#Argentina Dejar atrás la pesada herencia del caudillismo – por Marcos Aguinis
Una de las grandes conquistas del Gobierno es haber conseguido gobernabilidad sin presidencialismo verticalista o autoritario, lo que inaugura una etapa de diálogo, lejos de censuras y discriminaciones.

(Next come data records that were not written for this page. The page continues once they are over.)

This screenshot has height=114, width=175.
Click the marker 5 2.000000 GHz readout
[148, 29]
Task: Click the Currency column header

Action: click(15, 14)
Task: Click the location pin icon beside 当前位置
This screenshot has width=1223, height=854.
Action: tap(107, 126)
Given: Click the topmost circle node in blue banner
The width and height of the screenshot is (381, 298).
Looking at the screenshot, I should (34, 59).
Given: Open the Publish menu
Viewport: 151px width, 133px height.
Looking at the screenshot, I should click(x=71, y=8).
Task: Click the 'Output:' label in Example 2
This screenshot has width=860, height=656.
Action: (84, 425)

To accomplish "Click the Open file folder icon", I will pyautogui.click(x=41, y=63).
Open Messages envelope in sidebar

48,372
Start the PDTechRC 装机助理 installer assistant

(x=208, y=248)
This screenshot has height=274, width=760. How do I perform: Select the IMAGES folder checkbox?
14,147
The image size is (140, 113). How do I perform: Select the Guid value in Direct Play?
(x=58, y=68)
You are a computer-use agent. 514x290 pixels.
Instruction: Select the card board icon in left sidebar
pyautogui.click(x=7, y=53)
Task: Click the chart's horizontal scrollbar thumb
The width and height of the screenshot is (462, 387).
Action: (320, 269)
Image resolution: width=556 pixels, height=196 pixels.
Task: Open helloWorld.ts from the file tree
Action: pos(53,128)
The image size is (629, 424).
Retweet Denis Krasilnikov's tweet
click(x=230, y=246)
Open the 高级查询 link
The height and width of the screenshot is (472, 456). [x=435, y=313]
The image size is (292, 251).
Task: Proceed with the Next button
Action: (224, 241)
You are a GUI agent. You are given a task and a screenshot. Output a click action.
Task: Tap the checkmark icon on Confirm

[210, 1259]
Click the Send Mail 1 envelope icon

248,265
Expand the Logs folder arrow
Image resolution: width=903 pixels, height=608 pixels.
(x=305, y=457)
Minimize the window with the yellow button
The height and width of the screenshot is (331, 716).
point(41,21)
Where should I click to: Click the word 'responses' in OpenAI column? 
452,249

Hace poco, mientras en el Foro del Bicentenario se hacía una evaluación del vapuleado primer semestre, Rosendo Fraga señaló que uno de los grandes logros del Gobierno fue conseguir gobernabilidad sin presidencialismo autoritario. Esta reflexión de íntima exactitud debe ser acentuada. En efecto, muchos ciudadanos y periodistas suelen quejarse del carisma flojo que exhibe el presidente Macri o su escamoteo a la demagogia en los discursos y su prudencia con la cadena nacional. No ladra, ni amenaza, ni hace burla, ni divide. Se limita a transmitir lo que piensa y siente, desprovisto de la actuación hipnotizante que enardece, pero también aliena. Es igual a sí mismo, igual a como era antes de ser primer mandatario. Reitera su deseo de trabajar en equipo, dialogar, corregir y, sobre todo, obtener la activa participación de toda la sociedad.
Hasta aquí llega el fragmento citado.